HEDC staffers complete economic development course

HEDC staffers complete economic development course Main Photo

29 May 2024


Two Hancock Economic Development Council staff members completed an extensive economic development course this month, equipping them with knowledge and connections to help them excel in their roles.

HEDC Community Development Manager Erica Boswell and Operations Manager Anna Voorhis spent May 13-17, 2024 in Muncie for the Indiana Economic Development Course from the Ball State University Miller College of Business Indiana Communities Institute.

The course is accredited by the International Economic Development Council, an organization that accredits over two dozen such courses offered across the country.

Ball State University describes the program as “a foundational course for entry-level economic developers, allied professionals, community leaders, and volunteers.”

HEDC Community Development Manager Erica Boswell, left, competes in a Family Feud-style game at the 2024 Indiana Economic Development Course. Photo courtesy of Reneisha Rudder.

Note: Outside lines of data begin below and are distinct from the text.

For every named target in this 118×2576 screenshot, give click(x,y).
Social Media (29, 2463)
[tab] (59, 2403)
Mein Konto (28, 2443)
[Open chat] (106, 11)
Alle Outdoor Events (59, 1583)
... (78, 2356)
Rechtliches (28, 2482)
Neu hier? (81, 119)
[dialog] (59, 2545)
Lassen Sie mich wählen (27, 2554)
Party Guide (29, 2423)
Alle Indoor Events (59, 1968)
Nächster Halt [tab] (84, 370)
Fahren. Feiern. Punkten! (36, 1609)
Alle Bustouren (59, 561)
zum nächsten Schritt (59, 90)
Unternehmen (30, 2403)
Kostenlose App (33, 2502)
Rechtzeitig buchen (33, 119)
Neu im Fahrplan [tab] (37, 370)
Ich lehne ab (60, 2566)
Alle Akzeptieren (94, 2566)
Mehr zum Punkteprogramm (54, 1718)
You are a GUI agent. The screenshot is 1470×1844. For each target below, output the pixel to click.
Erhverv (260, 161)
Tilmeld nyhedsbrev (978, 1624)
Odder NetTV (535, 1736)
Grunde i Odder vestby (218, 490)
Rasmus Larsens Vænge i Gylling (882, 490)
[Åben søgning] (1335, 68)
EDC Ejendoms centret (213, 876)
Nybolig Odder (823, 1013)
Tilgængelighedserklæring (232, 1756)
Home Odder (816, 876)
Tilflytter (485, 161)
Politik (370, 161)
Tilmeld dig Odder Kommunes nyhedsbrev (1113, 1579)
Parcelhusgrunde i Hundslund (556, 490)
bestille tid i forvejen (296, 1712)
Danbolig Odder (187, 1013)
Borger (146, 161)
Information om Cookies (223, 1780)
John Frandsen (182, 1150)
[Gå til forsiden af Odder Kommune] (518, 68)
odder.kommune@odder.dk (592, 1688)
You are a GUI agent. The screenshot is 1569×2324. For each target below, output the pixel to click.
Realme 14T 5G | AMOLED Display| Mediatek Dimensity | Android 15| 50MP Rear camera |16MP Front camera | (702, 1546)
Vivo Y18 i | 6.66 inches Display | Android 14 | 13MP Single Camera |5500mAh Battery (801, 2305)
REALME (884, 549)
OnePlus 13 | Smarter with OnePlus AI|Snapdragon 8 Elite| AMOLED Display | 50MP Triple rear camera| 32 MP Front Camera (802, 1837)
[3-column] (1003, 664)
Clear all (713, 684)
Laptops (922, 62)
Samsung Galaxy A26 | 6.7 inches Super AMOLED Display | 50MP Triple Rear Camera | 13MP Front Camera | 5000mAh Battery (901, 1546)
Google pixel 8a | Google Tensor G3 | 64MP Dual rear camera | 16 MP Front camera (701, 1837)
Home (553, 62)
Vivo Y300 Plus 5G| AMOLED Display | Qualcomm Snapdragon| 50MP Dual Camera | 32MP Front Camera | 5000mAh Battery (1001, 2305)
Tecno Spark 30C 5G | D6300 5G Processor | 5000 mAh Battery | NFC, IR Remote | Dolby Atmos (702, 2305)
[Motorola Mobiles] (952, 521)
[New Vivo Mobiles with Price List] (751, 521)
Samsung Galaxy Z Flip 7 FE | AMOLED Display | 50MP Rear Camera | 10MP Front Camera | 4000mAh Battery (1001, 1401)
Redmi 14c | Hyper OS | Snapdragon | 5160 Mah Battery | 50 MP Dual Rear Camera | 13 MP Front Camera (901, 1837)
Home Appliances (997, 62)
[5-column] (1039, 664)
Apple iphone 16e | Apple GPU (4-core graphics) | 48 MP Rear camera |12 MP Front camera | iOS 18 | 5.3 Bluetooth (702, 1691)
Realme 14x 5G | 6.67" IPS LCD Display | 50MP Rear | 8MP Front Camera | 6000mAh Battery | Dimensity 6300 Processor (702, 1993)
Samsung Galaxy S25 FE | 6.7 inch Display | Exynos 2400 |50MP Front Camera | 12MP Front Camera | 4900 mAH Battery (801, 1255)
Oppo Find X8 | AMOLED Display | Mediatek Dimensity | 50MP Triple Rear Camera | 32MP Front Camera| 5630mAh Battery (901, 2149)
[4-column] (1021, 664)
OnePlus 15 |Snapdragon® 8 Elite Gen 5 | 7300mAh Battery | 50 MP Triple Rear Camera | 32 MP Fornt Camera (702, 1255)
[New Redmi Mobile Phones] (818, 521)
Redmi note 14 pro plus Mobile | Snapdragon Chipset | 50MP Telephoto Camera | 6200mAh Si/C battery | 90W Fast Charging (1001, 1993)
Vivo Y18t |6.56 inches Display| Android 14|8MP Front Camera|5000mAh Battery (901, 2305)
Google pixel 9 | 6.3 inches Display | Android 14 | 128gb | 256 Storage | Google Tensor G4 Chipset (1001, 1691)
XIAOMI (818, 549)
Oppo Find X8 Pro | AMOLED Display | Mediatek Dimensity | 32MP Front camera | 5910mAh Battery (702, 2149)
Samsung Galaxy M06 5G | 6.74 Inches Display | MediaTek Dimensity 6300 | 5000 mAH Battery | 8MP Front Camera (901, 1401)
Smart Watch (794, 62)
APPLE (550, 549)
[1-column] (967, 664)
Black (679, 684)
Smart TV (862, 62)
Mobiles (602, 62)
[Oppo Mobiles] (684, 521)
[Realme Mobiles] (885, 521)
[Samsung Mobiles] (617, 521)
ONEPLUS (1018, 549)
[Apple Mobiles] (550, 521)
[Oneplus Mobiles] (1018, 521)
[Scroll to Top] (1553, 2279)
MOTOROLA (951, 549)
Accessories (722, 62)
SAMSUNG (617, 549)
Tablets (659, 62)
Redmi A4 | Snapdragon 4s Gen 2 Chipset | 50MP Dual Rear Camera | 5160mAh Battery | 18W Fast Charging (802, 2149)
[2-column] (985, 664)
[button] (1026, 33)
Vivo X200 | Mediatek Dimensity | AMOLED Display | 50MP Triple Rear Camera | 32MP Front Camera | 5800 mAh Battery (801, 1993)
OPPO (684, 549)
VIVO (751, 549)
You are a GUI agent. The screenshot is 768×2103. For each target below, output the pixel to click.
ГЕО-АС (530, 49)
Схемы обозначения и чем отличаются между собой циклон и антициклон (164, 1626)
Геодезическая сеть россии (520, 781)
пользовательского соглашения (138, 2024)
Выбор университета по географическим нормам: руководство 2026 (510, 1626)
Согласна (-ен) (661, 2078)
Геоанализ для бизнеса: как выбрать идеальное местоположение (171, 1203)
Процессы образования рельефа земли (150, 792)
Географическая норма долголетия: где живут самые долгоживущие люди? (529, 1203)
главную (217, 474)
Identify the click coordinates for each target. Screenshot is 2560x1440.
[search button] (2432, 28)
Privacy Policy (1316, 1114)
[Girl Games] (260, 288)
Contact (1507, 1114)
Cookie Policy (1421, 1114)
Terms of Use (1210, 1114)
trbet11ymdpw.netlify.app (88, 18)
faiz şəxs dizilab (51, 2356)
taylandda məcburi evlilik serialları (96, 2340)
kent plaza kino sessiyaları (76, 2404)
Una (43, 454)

Throughout the week, a diverse and experienced faculty of practitioners and academicians covered key elements of economic and community development. Some included:

  • Managing economic development organizations
  • Professional ethics
  • Strategic planning
  • Data
  • Small business and entrepreneurship development
  • Economic development finance
  • Leadership
  • Workforce development
  • Community and neighborhood development
  • Business retention and expansion
  • Marketing and attraction
  • Real estate development and reuse
  • Housing

“It was an all-you-can-eat buffet of economic development appetizers,” Voorhis said. “I found it extremely informative. Ball State put on a great course–fast paced, well ran, and very organized.”

Ball State University offers the course every year, and the HEDC was keen to send its two newest employees thanks to scholarships generously provided by the Indiana Municipal Power Agency.

Coming from a career in community development, Boswell was eager to learn about economic development perspectives as well as the similarities and differences between the two disciplines.

“How we approach everything depends very much on what our goals and objectives are,” she said. “Economic development goals and objectives sometimes align with community development work in the nonprofit space, and sometimes they don’t, which is fine and how it should be. I was very interested in understanding those different goals, the ones that align, and what the different approaches are.”

The HEDC officials joined dozens working in economic development and related professions at the course, providing ample opportunities for networking. Boswell appreciated being able to interact with instructors and students to learn how they overcame challenges she faces in her work.

“I really enjoyed that a majority of the instructors were people in the field in our state, and getting to hear and learn about real-life applications, and be able to follow up in more detail, and consult with them,” Boswell said.

She also found it reassuring when learning about best practices at the course that the HEDC already conducts. One example is forging and maintaining partnerships throughout a community with organizations that touch economic development, like workforce, housing, utilities, and government.

Mayors from across Indiana speak during a panel at the 2024 Indiana Economic Development Course. Photo courtesy of the Indiana Communities Institute.

“I’m appreciative that I got to come into an already well-oiled machine,” Boswell said. “I didn’t have to build it, I just have to keep oiling it.”

Voorhis enjoyed receiving a more detailed understanding of financial aspects like tax abatements and tax increment financing, subjects she already had some knowledge of from previously working in the Hancock County Auditor’s Office. She also appreciated learning about different perspectives from a mayors panel, and taking part in group activities that fostered team building. Hearing from utility providers was informative as well, particularly on the subject of responding to requests for information regarding potential development projects–one of Voorhis’s responsibilities at the HEDC.

“I think I will have a better understanding overall of how this machine works,” she said. “It’s cool to see how economic development touches every walk of life in a community.”

And when questions without easy answers arise, she also now has a new network of contacts to reach out to for assistance.